Sitzung: 21.08.2025 Ausschuss für Umwelt, Bau und Stadtentwicklung
Beschluss: einstimmig beschlossen
Abstimmung: Ja-Stimmen: 14, , Nein-Stimmen: 0, , Enthaltungen: 0
Vorlage: 65/034/2025
Beschlussvorschlag:
Der
vorgestellten Entwurfsplanung einschließlich der Kostenaufstellung für den
zweiten Bauabschnitt des Umbaus, der Erweiterung und Sanierung des
Feuerwehrgerätehauses Lohne wird zugestimmt. Die Verwaltung wird beauftragt, auf dieser Grundlage die weiteren
Planungsschritte bis zur Vorbereitung der Vergaben vorzubereiten.
Sachverhalt:
Im ersten Bauabschnitt, der im Zeitraum Juli 2022 bis Juni 2024 umgesetzt wurde, wurden die Fahrzeug- und Waschhalle sowie der Zwischentrakt mit den Räumen für Aufenthalt, Schulung, Funkraum, Kleiderkammer, Hausmeisterbereich und Werkstatt realisiert. Dies ermöglichte die Schaffung zusätzlicher Freiräume im Bestandsgebäude, die nun für die Durchführung des zweiten Bauabschnitts genutzt werden können.

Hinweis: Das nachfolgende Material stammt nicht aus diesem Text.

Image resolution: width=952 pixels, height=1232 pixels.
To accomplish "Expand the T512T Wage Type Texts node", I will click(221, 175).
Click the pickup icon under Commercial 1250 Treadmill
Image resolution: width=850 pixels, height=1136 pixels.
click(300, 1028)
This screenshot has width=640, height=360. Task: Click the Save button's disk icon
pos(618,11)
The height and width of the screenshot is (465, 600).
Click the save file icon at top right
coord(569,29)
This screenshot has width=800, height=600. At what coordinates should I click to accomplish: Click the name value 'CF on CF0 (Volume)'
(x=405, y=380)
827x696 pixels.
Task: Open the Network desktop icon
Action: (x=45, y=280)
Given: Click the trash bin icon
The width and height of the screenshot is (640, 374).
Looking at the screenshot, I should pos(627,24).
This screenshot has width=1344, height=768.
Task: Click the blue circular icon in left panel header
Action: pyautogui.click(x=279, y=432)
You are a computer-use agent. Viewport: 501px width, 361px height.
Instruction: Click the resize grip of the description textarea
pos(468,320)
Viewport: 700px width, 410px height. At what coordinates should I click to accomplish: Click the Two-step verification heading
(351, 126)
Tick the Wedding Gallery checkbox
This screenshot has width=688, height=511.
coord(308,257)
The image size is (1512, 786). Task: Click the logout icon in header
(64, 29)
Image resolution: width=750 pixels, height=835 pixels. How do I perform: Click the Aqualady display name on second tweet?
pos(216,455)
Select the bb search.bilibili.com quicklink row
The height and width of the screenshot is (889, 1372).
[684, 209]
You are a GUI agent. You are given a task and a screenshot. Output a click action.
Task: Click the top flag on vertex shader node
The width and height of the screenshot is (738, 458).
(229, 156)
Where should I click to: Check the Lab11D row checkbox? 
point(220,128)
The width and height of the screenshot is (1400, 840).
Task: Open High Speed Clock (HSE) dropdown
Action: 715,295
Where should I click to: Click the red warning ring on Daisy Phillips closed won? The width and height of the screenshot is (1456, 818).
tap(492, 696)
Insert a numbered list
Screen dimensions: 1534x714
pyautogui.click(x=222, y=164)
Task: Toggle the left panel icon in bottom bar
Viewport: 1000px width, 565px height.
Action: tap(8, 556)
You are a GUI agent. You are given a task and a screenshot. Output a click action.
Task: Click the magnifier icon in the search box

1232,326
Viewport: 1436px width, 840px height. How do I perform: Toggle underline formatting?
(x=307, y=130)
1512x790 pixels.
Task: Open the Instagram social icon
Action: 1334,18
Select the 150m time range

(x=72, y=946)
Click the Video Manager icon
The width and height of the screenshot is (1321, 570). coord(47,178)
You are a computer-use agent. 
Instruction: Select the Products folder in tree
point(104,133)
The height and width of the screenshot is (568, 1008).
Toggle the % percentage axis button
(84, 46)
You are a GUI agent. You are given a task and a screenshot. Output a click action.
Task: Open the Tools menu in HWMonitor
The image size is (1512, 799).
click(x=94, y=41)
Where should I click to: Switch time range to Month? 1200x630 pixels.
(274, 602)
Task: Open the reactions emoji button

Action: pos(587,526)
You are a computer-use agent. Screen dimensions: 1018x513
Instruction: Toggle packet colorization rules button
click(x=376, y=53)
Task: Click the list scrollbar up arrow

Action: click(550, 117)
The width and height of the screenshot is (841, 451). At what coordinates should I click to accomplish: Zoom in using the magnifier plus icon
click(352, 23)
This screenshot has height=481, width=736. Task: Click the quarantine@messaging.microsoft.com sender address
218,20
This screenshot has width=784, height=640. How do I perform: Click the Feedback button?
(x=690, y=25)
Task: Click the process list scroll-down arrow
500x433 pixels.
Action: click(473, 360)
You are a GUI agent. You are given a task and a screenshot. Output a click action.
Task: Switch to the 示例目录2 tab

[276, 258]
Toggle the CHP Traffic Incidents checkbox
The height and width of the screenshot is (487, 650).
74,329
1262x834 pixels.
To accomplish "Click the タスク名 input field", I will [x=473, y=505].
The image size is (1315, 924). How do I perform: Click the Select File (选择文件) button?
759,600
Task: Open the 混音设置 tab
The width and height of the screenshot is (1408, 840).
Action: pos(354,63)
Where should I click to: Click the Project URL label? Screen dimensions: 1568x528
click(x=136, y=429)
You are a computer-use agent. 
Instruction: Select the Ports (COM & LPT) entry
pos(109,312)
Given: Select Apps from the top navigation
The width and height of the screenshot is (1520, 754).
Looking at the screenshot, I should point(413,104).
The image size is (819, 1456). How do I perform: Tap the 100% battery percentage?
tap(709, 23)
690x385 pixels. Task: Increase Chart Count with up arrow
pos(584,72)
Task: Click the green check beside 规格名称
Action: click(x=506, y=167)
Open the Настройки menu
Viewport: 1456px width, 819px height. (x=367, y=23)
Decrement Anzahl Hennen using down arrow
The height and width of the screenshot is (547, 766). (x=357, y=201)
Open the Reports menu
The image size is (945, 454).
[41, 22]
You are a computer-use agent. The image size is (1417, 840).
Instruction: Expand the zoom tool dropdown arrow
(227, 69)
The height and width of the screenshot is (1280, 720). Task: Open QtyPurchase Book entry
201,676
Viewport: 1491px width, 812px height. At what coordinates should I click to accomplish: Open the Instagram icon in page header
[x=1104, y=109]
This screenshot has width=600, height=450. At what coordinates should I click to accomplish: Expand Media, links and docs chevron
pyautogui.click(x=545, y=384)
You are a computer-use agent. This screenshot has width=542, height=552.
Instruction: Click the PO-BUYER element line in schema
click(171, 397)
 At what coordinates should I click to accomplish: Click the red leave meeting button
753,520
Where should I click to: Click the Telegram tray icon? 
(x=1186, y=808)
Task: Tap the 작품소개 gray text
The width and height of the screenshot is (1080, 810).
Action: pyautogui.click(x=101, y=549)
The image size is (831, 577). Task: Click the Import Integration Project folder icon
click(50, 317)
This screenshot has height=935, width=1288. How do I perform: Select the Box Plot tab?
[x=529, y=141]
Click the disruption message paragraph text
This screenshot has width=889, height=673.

Aktuell wurden Änderungen gegenüber der Genehmigungsplanung von 2020/2021 vorgenommen. So ist im zweiten Bauabschnitt geplant, die Sanitär- und Umkleideräume für Damen und Herren im Erdgeschoss neu anzuordnen, um dem steigenden Personalbedarf gerecht zu werden. Eine wesentliche Änderung betrifft die Erweiterung des Schulungsraums im Obergeschoss. Anstelle eines Anbaus über dem Balkon, wie ursprünglich geplant, wird nun die Fläche durch den Abbruch einer Bestandswand vergrößert. Die Teeküche wird an eine andere Stelle im Bestandsgebäude verlegt. Der neue Schulungsraum wird etwa 134 m² groß sein und Platz für 123 Sitzplätze bieten. Zur flexiblen Nutzung wird eine mobile Trennwandanlage vorgesehen.
Im Rahmen der geplanten Umbau- und Erweiterungsmaßnahmen werden auch umfassende energetische Anpassungen vorgenommen, um den aktuellen Anforderungen an Energieeffizienz und Nachhaltigkeit gerecht zu werden. Dies betrifft insbesondere die Bereiche Abgasabsaugung, Wärmeversorgung, Lüftung sowie die Elektronik einschließlich der Beleuchtung. Hierbei wird insbesondere auf den Einsatz von LED-Technologie und automatisierten Steuerungssystemen geachtet.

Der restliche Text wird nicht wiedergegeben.